---- Recorded data
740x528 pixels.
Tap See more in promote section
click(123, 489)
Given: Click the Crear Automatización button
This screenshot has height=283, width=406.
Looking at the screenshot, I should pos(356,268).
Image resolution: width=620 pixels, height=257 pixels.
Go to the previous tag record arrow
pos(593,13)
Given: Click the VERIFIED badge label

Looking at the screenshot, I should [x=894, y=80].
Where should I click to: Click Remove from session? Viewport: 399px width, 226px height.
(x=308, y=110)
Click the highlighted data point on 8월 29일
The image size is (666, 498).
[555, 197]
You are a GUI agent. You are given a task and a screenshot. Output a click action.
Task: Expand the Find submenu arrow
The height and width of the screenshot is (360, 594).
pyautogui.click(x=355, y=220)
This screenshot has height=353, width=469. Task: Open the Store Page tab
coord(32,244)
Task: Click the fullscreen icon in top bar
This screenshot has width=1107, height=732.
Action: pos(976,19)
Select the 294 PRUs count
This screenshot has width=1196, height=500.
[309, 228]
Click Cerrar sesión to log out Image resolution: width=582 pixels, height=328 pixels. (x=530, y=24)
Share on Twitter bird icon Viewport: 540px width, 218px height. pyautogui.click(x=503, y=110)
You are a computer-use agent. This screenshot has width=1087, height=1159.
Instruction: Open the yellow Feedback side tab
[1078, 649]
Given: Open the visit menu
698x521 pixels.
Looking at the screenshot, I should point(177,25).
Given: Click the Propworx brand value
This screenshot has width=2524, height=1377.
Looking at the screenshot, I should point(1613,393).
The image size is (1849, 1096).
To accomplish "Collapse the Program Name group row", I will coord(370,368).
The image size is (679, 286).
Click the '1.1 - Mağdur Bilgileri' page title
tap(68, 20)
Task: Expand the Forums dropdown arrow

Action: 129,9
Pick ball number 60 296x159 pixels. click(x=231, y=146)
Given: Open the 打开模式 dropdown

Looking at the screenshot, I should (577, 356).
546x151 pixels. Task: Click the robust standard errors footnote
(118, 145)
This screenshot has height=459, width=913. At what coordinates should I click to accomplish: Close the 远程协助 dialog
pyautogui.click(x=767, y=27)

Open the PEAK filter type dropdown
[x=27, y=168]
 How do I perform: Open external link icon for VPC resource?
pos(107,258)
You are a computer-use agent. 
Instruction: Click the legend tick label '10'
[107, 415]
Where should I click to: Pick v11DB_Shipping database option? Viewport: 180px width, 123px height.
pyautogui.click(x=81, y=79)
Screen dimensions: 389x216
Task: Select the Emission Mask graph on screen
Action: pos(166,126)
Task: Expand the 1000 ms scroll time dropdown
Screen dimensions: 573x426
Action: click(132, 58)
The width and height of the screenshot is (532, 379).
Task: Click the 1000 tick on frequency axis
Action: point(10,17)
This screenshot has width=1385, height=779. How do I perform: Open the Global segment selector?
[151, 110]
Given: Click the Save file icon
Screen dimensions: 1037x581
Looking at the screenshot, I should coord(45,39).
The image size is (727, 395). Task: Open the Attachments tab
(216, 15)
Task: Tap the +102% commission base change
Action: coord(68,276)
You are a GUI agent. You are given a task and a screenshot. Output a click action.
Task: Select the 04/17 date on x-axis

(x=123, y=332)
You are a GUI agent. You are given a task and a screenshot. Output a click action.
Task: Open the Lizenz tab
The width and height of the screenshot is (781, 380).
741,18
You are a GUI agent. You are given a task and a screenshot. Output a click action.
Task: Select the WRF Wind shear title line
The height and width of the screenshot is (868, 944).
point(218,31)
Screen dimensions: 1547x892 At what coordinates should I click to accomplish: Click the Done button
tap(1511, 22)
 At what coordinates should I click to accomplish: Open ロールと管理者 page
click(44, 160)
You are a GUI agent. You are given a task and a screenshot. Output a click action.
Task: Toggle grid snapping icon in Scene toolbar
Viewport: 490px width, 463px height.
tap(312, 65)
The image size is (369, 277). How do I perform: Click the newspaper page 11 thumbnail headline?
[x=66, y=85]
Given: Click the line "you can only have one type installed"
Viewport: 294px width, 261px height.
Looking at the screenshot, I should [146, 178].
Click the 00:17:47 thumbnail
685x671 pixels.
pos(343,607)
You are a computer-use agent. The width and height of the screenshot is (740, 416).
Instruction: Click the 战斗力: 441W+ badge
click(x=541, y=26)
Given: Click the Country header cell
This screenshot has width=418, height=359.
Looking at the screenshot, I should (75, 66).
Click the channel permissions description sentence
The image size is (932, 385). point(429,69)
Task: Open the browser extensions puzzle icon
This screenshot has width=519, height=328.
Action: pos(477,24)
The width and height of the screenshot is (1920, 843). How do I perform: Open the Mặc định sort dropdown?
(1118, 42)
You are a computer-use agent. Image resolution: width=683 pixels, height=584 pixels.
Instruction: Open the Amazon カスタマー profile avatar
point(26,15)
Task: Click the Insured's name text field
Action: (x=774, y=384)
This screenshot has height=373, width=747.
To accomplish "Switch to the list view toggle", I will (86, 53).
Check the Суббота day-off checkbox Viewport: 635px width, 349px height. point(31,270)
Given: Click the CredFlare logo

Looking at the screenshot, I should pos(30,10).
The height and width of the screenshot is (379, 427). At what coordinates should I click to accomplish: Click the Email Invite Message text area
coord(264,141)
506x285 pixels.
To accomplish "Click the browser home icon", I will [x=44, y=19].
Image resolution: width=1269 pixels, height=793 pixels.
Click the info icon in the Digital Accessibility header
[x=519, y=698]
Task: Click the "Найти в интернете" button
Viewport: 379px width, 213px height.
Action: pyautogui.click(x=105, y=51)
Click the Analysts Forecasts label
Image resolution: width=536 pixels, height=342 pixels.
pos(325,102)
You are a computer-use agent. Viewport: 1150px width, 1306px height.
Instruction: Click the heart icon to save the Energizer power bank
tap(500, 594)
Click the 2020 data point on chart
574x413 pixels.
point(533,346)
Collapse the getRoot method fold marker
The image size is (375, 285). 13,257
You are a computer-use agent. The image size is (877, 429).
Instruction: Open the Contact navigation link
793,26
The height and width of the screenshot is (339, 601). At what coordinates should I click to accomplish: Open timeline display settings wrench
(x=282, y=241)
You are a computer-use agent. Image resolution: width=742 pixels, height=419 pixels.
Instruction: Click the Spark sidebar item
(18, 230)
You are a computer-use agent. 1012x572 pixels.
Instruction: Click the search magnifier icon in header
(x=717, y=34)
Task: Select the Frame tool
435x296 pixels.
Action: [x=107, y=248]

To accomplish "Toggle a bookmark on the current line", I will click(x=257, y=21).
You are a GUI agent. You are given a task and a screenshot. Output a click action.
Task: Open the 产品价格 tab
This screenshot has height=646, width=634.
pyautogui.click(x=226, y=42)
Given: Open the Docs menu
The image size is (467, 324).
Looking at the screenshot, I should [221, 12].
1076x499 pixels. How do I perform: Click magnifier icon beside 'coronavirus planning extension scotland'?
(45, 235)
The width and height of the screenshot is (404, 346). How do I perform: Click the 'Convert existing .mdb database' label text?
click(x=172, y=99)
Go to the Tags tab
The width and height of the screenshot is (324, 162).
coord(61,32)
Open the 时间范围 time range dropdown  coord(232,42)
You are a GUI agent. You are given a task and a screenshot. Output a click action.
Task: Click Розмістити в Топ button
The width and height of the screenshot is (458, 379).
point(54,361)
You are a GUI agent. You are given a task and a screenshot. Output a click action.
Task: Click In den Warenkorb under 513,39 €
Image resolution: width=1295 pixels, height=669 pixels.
--------
## Work to complete
Scan the data above and copy every line with "will" in it.

## Answer to the problem
To accomplish "Collapse the Program Name group row", I will coord(370,368).
To accomplish "Switch to the list view toggle", I will (86, 53).
To accomplish "Click the browser home icon", I will [x=44, y=19].
To accomplish "Toggle a bookmark on the current line", I will click(x=257, y=21).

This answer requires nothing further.